Which reminds me, general hint to TV writers; virtually everyone knows how long the programme they're watching will run for. Therefore, having someone announce that your hero has got "just under an hour" to solve a problem at the start of the episode slices suspension of disbelief into tiny bleeding ribbons. See Nick Lowe's The Well-Tempered Plot Device for further discussion.

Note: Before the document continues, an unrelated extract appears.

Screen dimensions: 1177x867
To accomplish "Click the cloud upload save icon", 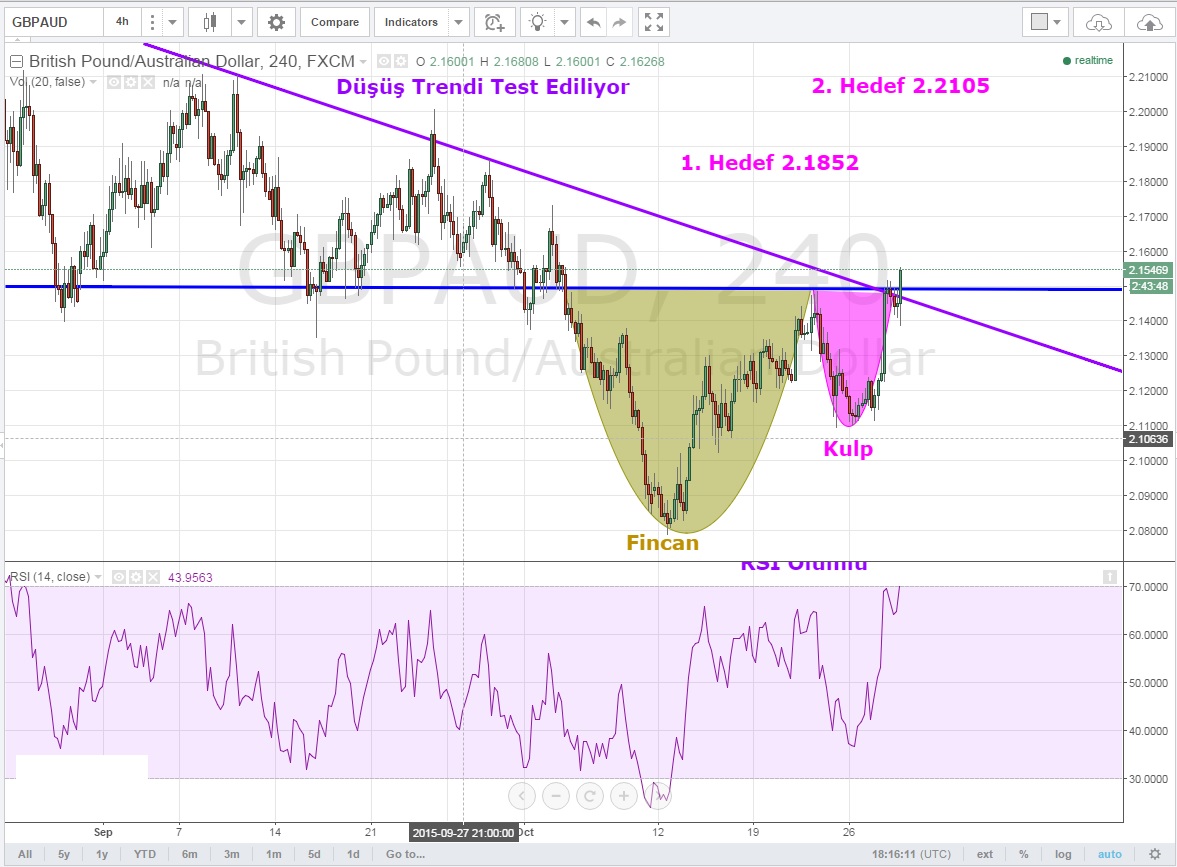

Also on the matter of time; it's been observed before, by smarter people than me, that Steven Moffat really loves plots that play games with time and causality. Sometimes, this has produced very good stories (starting back with Coupling). But putting him in charge of a series about a guy with a time machine may be too much like putting a child in charge of a sweetshop. Sending the Doctor up and down someone's personal timeline is the kind of time-meddling that Doctor Who has customarily avoided - and allowing people to meet older and younger versions of themselves is usually, canonically, treated as a bad thing. This thing about time is beginning to look like Moffat's hubris.

(Also, I guess having the special effects shark spring forward with jaws agape may just have been a conscious reference to Back to the Future 2, but if so, it was tempting fate. Who FX aren't so good these days that you can afford to remind people of famous lines about crap special effects.)

But regarding science fantasy... The defence of such things, when they're compared to science fiction, is that (like most competent fantasy) they invoke poetic and emotional truths rather than brute rationalism. Well, maybe. But aside from the fact that, when you're deploying the rationalist paraphernalia of science fiction, this is in danger of looking like mawkish tosh, the fact is that you have to make the poetic truths convincing. Chucking in a lot of carol singing and a carriage pulled by a flying shark doesn't cut it.

In other words; Bah, humbug.

(The trailer for next year's episodes after the credits looked moderately amusing, by the way, with no daleks or cybermen even. But I did glimpse a bloody ood. Unless we're going to get a story in which an arch-villain intervenes in their evolutionary history to transform them into the most stupid race in the history of biology, I shall be very cross.)

2 comments:

Tyler said...

Moffat reused the outline of heavily monkeying with a person's history from "Continuity Errors," a short story he wrote for a Doctor Who anthology back in the 90s, so he's been taken with the idea for quite some time.

RogerBW said...

Very much agreed. My reaction at the time was: better than the previous ones, but the previous ones were The Christmas Invasion, The Runaway Bride, Voyage of the Damned, The Next Doctor and The End of Time.

I could not watch this without feeling the plot elements thudding into place with all the finesse of a menhir. This programme truly defines fan-service: not the T&A that people usually mean when they use it of anime, but a line here and a shot there specifically designed to appeal to the fans, by reminding them of other stuff that's happened in better films - and even in nuWho, back when it had writers who could sometimes write. Cohesive plot? Building a mood? Who needs that when we can have a shout-out? Throw enough of them together and you can fill sixty minutes, no problem.

But hey, ten million people watched it. Nearly as many as watched EastEnders. And if you want to appeal to that many people, you have to keep it simple.